Sanıkların 37’sinde ByLock Bulundu

İddianamede, Kara Kuvvetleri Komutanlığı’nın, sanıklardan, albay rütbesiyle Siirt 3. Komando Tugay Komutanlığı’nda kurmay başkanı olarak görevli olan Erdoğan Kurt’un, önceden Kara Harp Okulu Anafartalar Tabur Komutanlığı görevini icra ettiğini, 15-16 Temmuz’da darbe kalkışmasına destek vermek maksadıyla sivil aracıyla saat 01.30’da Kara Harp Okulu’na geldiğini, personelle helikoptere binip Genelkurmay Başkanlığı’na intikal ettiğini bildirdiği ifade edildi.

Sanıklardan Muhammed Veli Karaboğa ve İsmail Tunç’un üst aramasında birer, Sedat Ayvaz’ın okuldaki odasında iki, Murat Orbay’ın Tandoğan Orduevi’ndeki eşyaları arasında bir adet 1 ABD doları olduğu bildirilen iddianamede, 37 sanığın ByLock kullandığı, bir kısmının ise anne, baba ya da kardeşlerinin bu programın kullanıcısı olduğunun belirlendiği aktarıldı.

Yine sanıklardan 7’sinin Bank Asya’da kendi adına, bir kısmının ise yakınları adına hesaplar bulunduğu ifade edilen iddianamede, bazı şüphelilerin yakınlarının Kanun Hükmünde Kararname ile kamudan ihraç edildiği, sanıklardan Bayram Altunbaş’ın kardeşinin Gülen örgütü yöneticilerinden olduğu belirtilen İsmet Aksoy, sanık Emrullah Kaya’nın kardeşinin Ali Çelik, sanık Ümit Hamarat’ın ise yine Gülen örgütü yöneticilerinden olduğu belirtilen Reşit Haylamaz ve Selman Kuzu ile cep telefonu görüşmelerinin tespit edildiğine dikkat çekildi.
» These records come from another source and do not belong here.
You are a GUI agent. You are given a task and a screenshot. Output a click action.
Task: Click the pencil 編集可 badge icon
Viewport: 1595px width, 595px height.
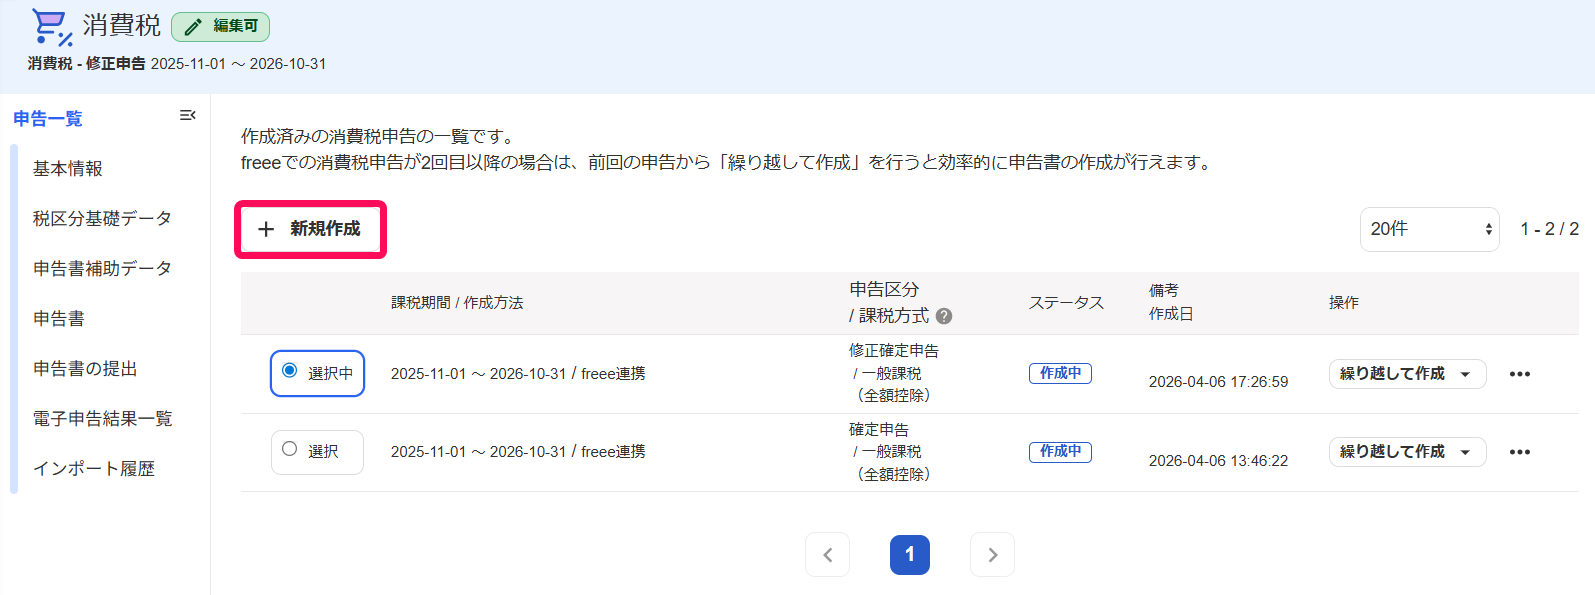pos(193,27)
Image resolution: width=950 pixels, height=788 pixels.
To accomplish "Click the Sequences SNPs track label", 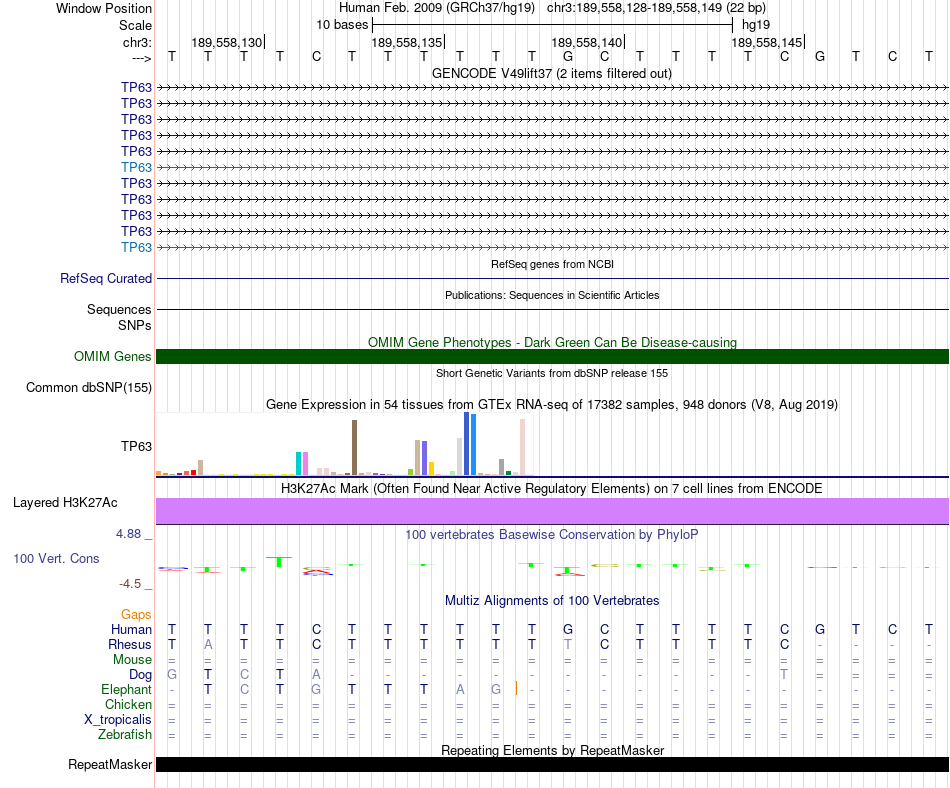I will click(119, 317).
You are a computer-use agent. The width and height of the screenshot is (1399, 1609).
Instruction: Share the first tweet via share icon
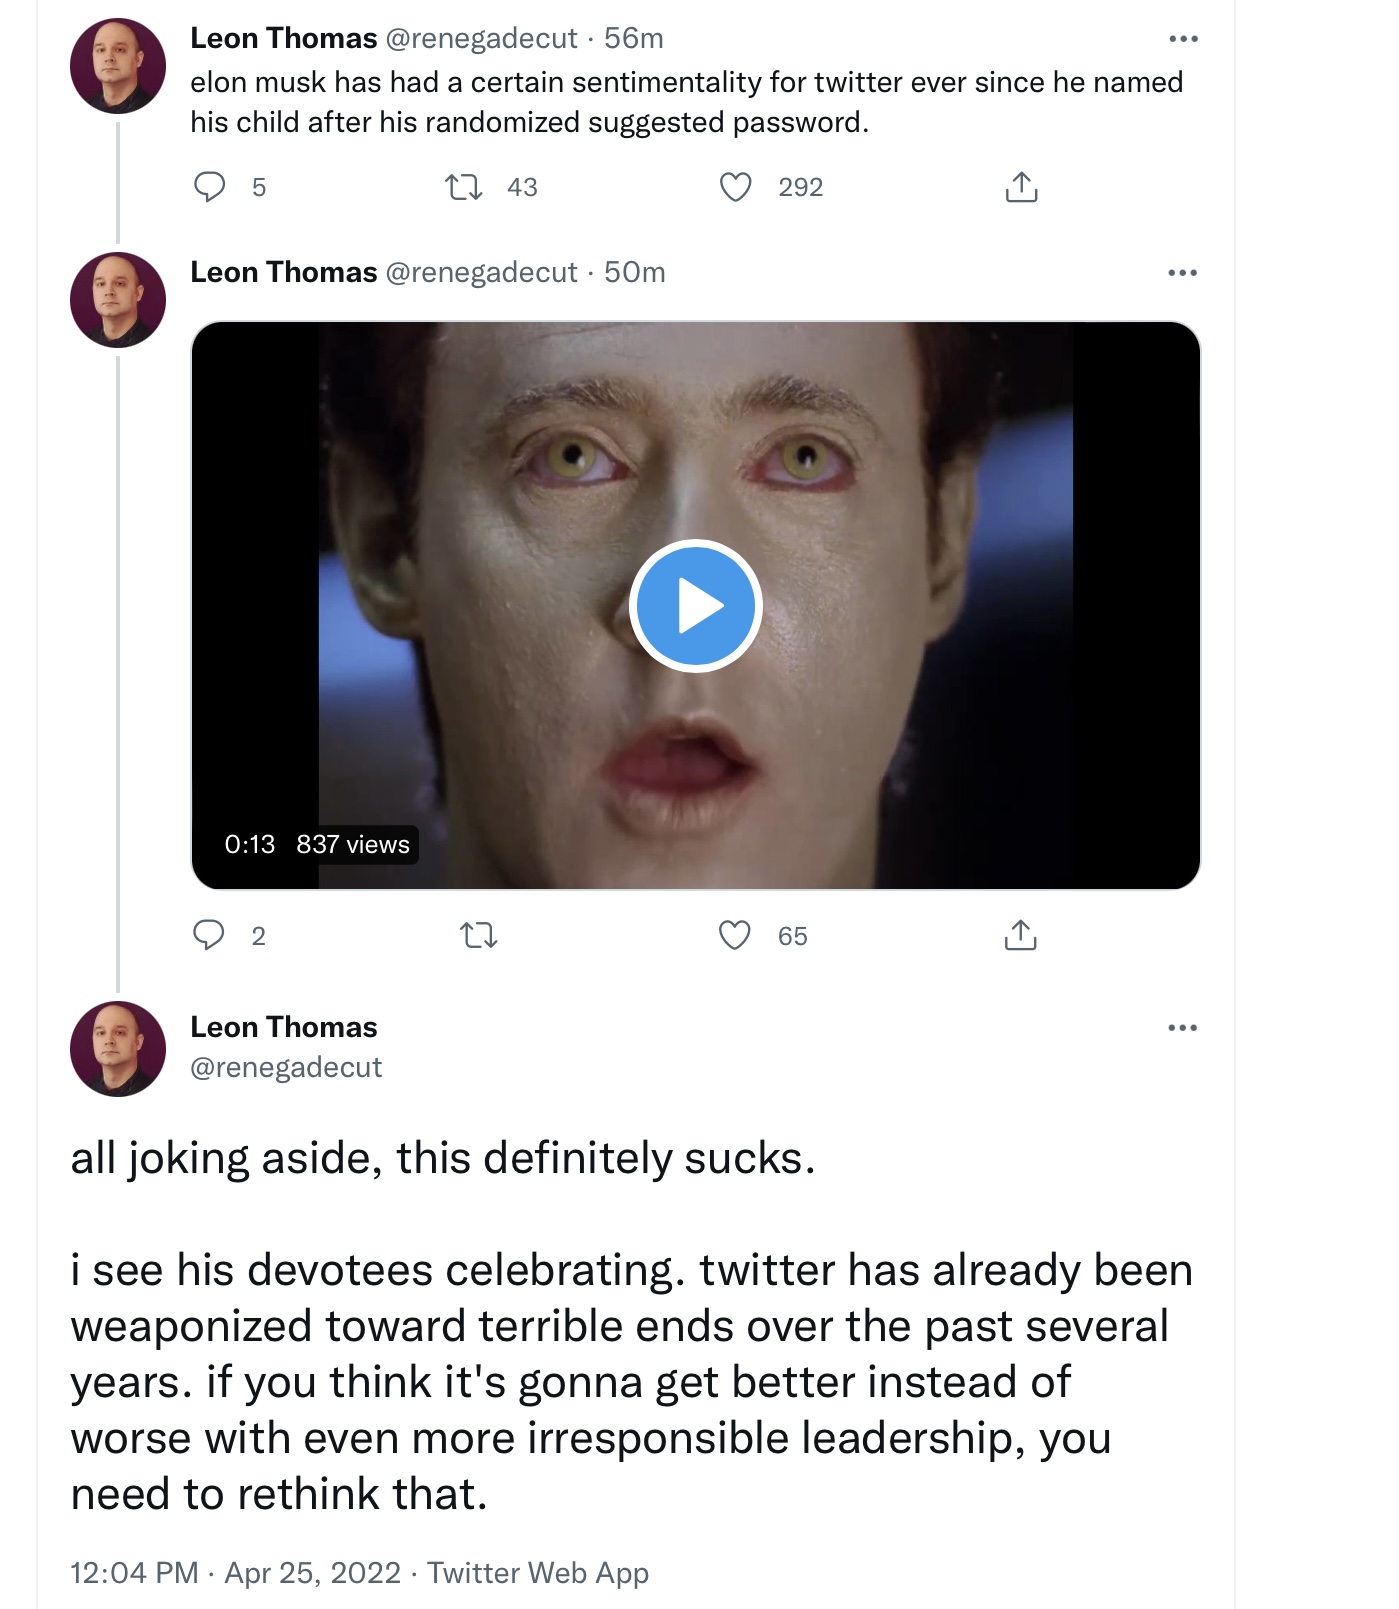pyautogui.click(x=1021, y=187)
İddianamede, sanıklardan 9’unun Gülen örgütüne bağlı kurumlarda çalıştığı, kimi sanıkların yakınlarının da buralarda görev yaptığı bildirildi.

İstenen Cezalar

İddianamede sanıkların “anayasayı ihlâl” suçundan ağırlaştırılmış müebbet hapsin yanı sıra “terör faaliyeti çerçevesinde, korku, kaygı veya panik yaratabilecek tarzda silâhla ateş etme” suçundan 9'ar aydan 4 yıl 6’şar aya kadar mahkûmiyetleri istendi.

Sanıklardan Erdoğan Kurt’un ise “askerî komutanlığı gasp” suçundan ayrıca müebbet hapsi talep edildi.

Mahkemede, 2 Mayıs 2017’de başlayacak yargılama ve 18 Mayıs’a kadar devam edecek.